Summary of Impact:
Between 11:17 UTC and 15:21 UTC on 22 June 2021, Vtiger DNS experienced a service availability issue. This resulted in customers being unable to resolve domain names for services they use, which resulted in intermittent failures accessing Vtiger services. Due to the nature of DNS, the impact of the issue was observed across multiple regions. Recovery time varied by service, but the majority of services recovered by 14:15 UTC.
Root Cause:
Vtiger DNS servers experienced an anomalous surge in DNS queries (possible DDOS attack) from across the globe targeting a set of domains hosted on Vtiger. In this incident, one specific sequence of events exposed a code defect in our DNS service that reduced the efficiency of our DNS server. As our DNS service became overloaded, DNS clients began frequent retries of their requests which added workload to the DNS service. Since client retries are considered legitimate DNS traffic, this traffic was not dropped by our volumetric spike mitigation systems. This increase in traffic led to decreased availability of our DNS service.
Mitigation:
The decrease in service availability triggered our monitoring systems and engaged our engineers. Our team restored DNS services by enabling backup DNS and recovering the existing infrastructure by 15:21 UTC. This recovery time exceeded our design goal, and our engineers prepared additional serving capacity and the ability to answer DNS queries from the volumetric spike mitigation system in case further mitigation steps were needed.

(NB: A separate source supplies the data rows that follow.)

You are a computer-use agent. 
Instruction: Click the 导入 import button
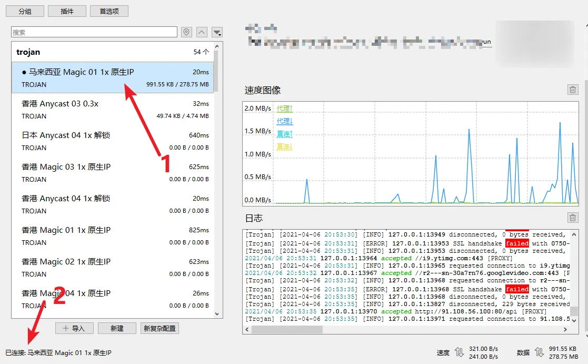(74, 328)
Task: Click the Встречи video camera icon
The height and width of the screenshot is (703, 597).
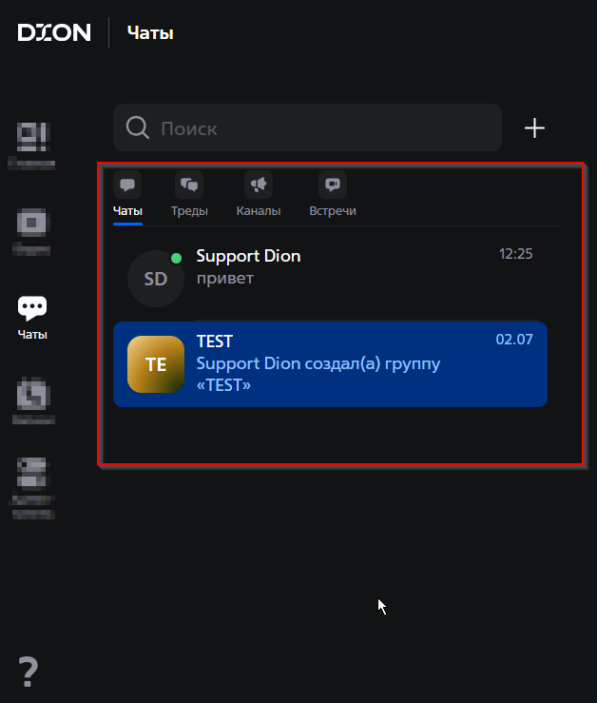Action: (333, 185)
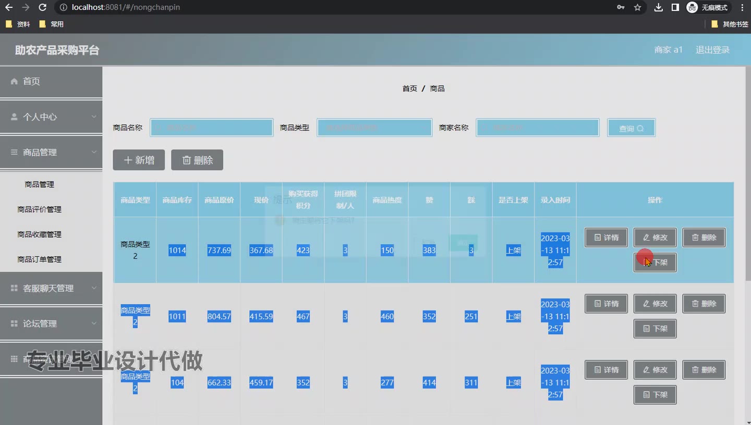Screen dimensions: 751x425
Task: Bookmark this page with the star icon
Action: click(x=637, y=7)
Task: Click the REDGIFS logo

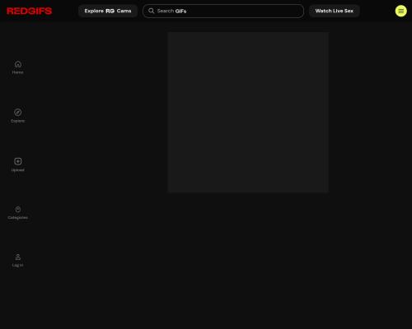Action: click(29, 11)

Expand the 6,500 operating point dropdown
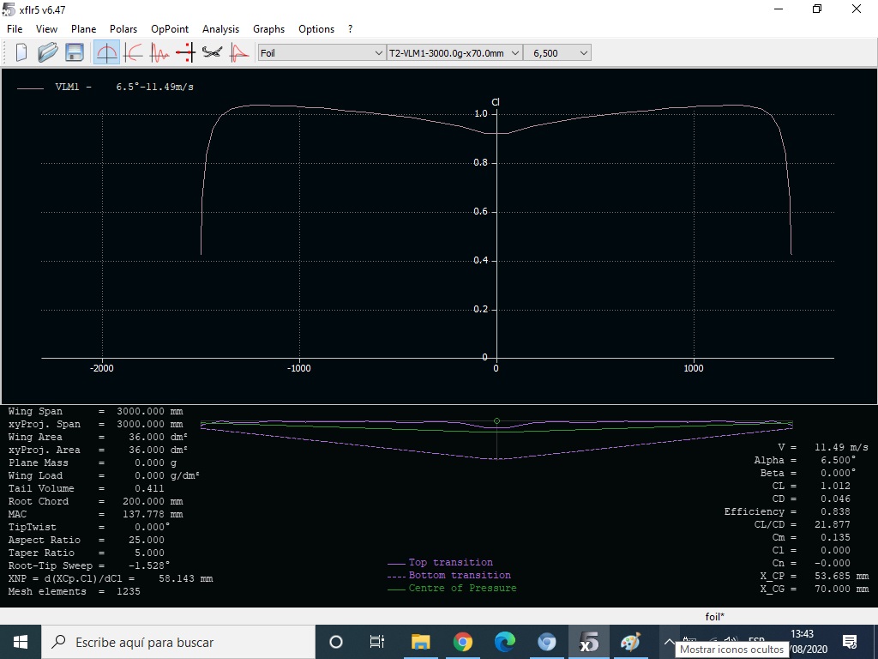click(559, 53)
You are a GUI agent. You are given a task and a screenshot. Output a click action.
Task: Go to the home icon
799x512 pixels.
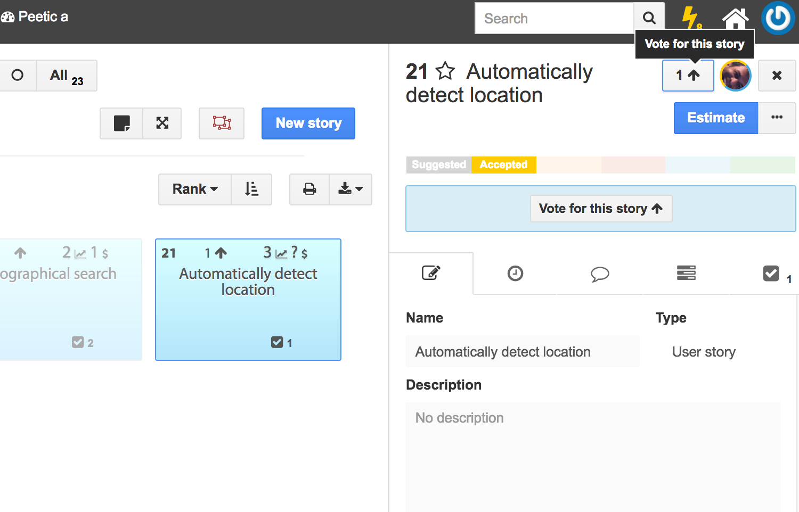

The majority of services were fully recovered by 14:15 UTC. Immediately after the incident, we updated the logic on the volumetric spike mitigation system to protect the DNS service from excessive retries.
Next Steps:
We apologize for the impact to affected customers. We are continuously taking steps to improve the Vtiger Platform and our processes to help ensure such incidents do not occur in the future. In this case, this includes (but is not limited to):
Repair the code defect so that all requests can be efficiently handled in cache.
Improve the automatic detection and mitigation of anomalous traffic patterns.
Please reach support team, if in case needed.
Update: We wanted to point out that no data breach has occurred during this issue and we continue to closely monitor our service.